▶ **Data excerpts**
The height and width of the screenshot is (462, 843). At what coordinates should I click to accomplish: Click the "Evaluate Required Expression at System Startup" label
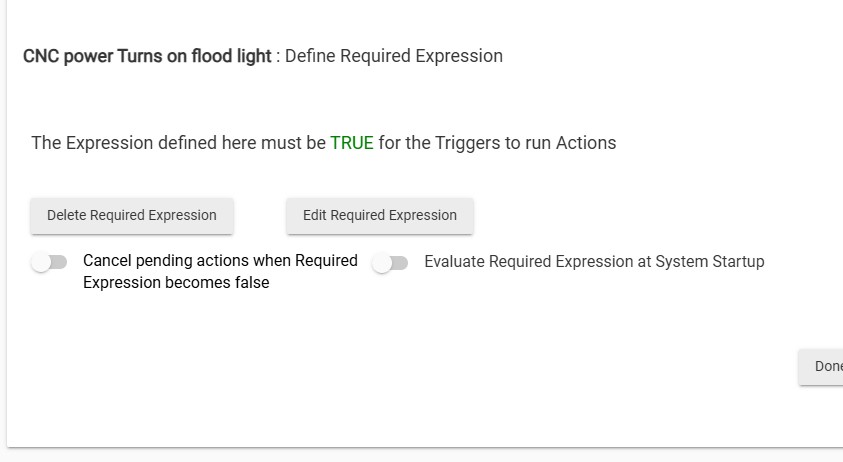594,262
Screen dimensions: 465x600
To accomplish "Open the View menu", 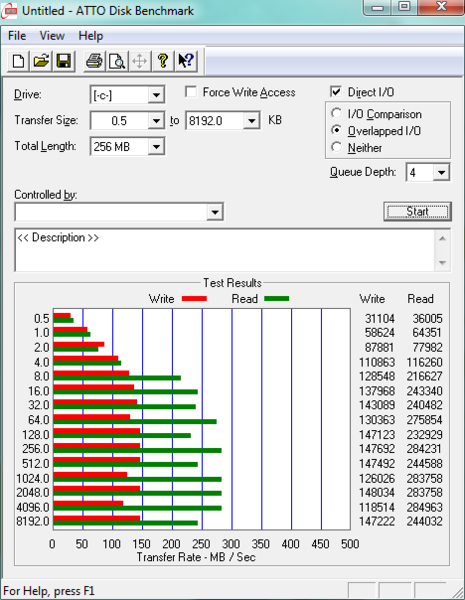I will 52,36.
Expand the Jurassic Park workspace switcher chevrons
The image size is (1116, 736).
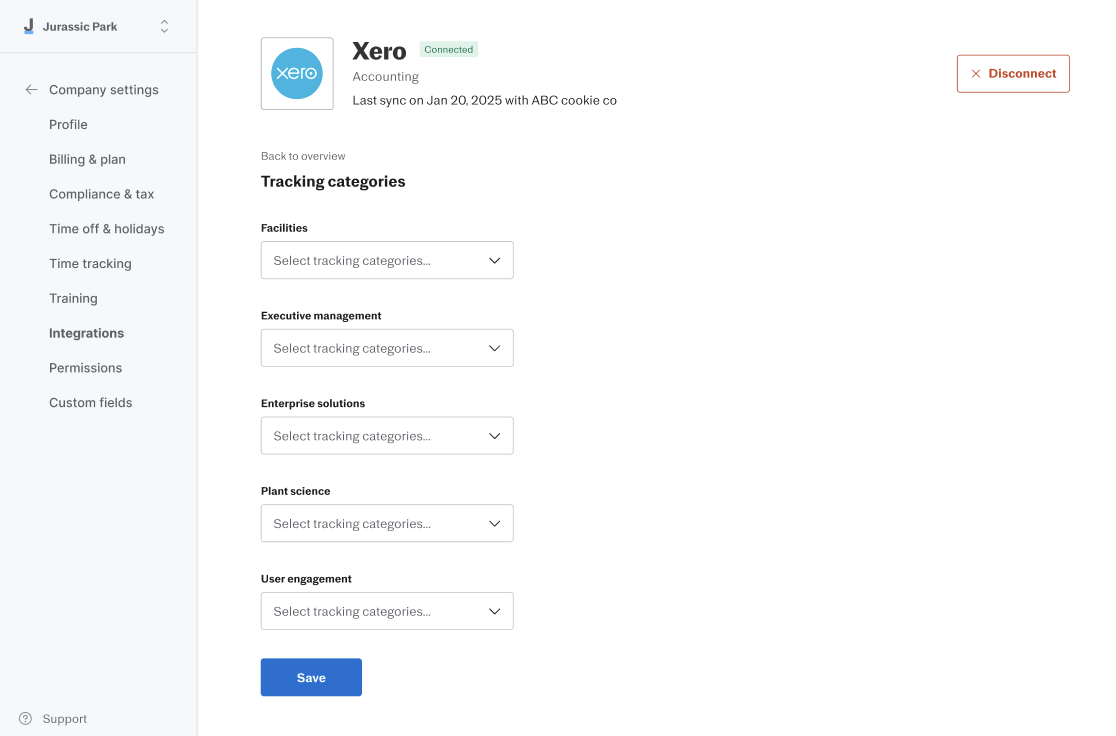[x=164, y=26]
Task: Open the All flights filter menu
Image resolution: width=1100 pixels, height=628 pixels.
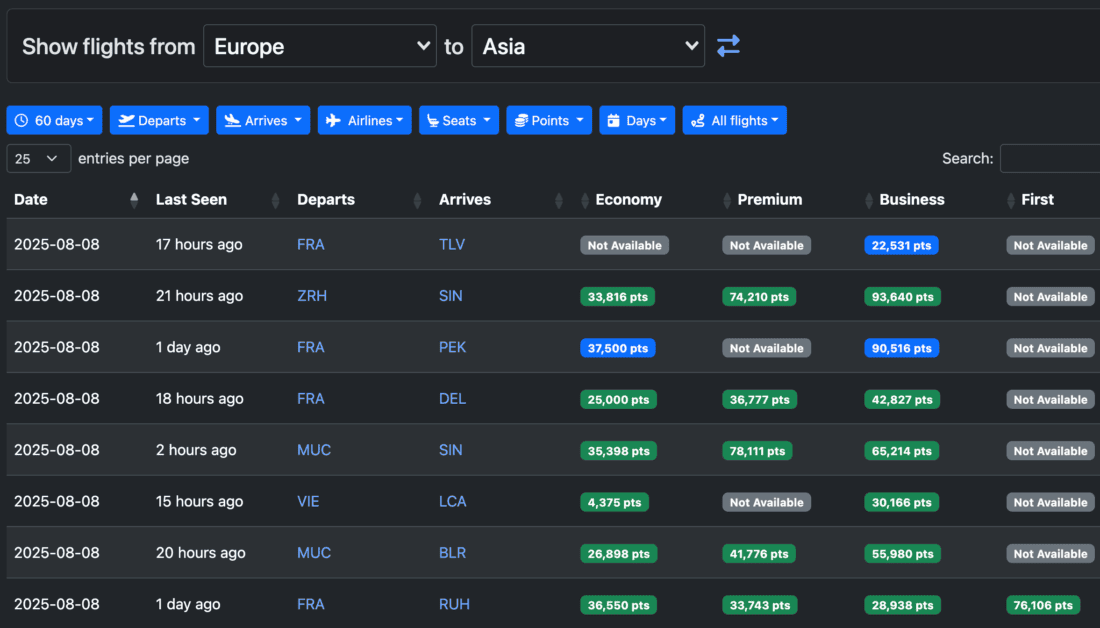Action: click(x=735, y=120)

* * *

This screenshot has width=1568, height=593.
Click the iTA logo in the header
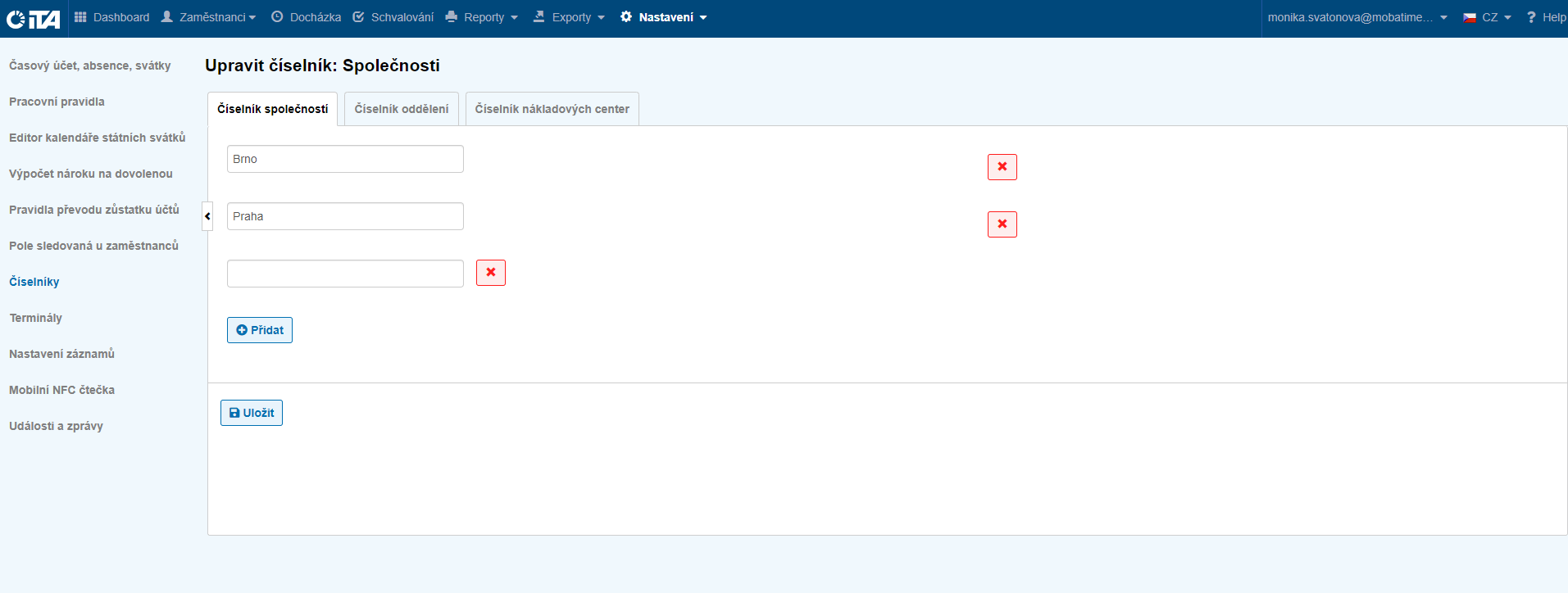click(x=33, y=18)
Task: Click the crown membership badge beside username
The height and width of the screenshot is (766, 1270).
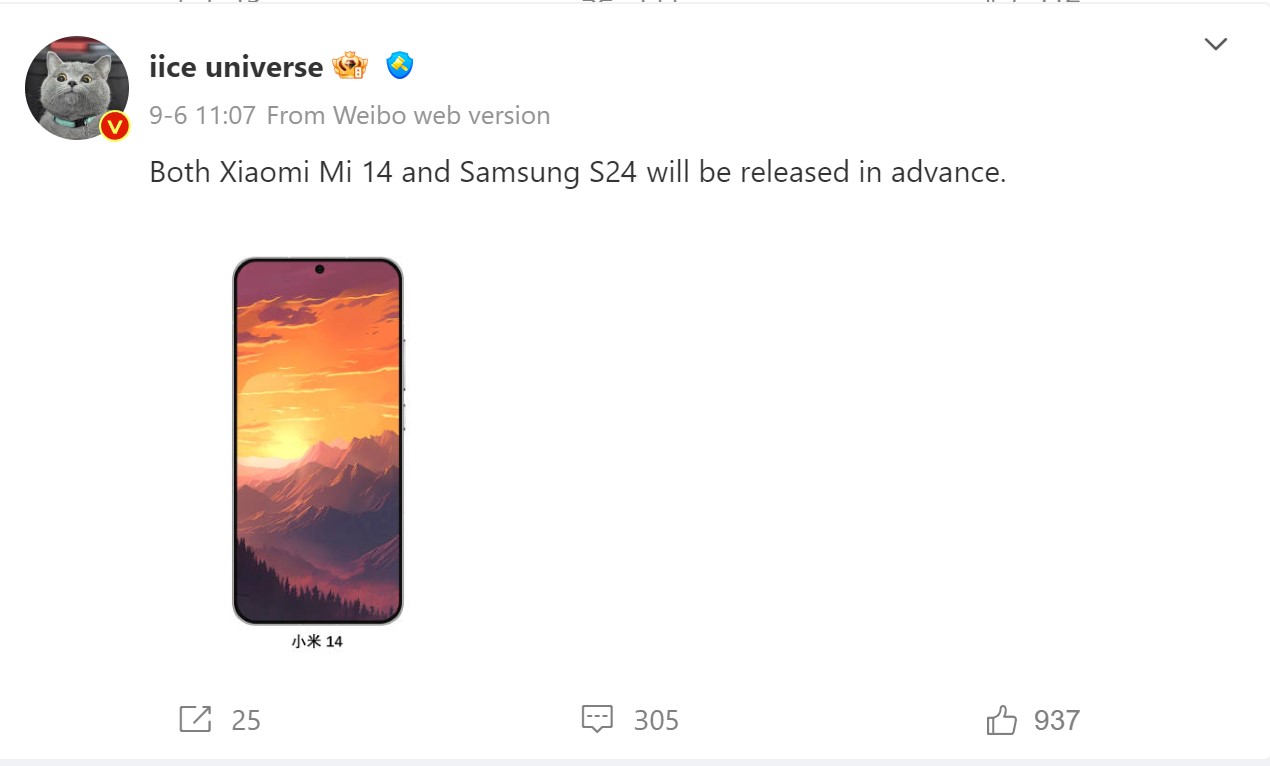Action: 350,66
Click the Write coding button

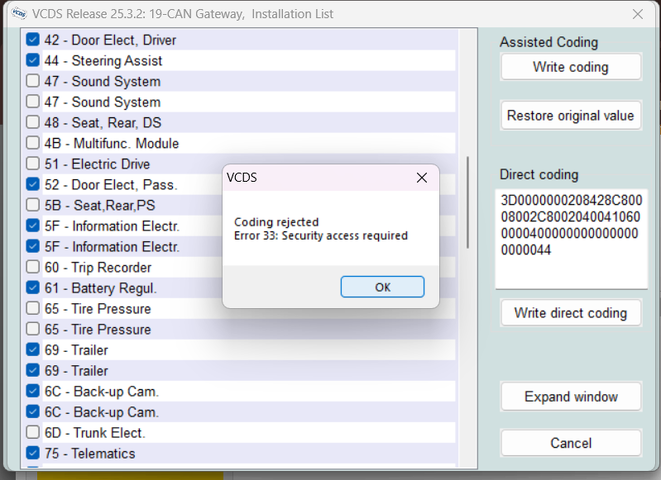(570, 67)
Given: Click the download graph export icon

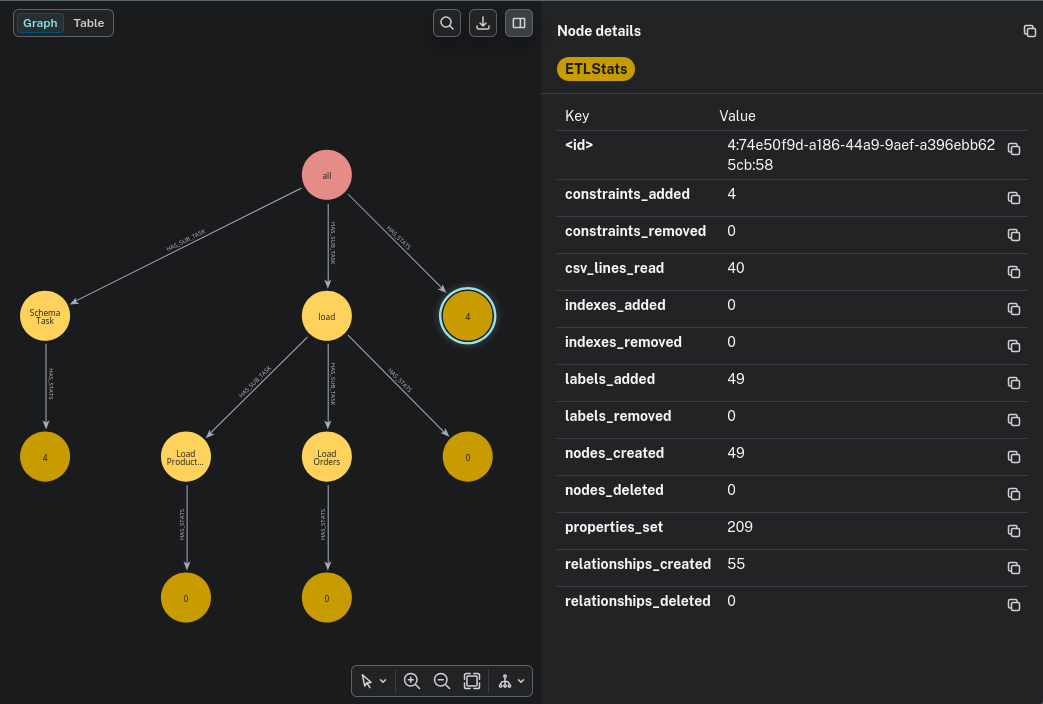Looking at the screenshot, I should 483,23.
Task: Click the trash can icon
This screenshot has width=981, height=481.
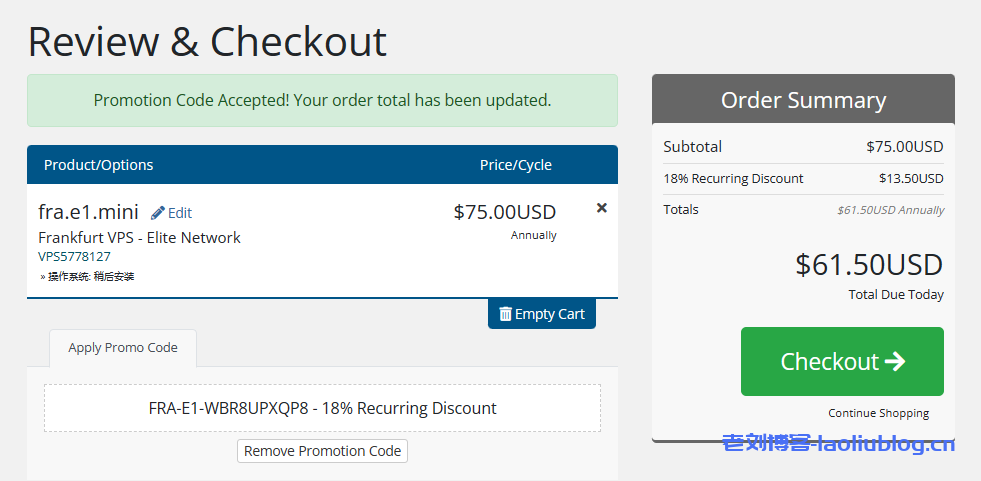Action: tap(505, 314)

▶ **Prompt**
Whenever the word "Task" shows up in a line above, copy that line.

▶ **Answer section**
Task: Open the All flights filter menu
Task: Click the crown membership badge beside username
Task: Click the trash can icon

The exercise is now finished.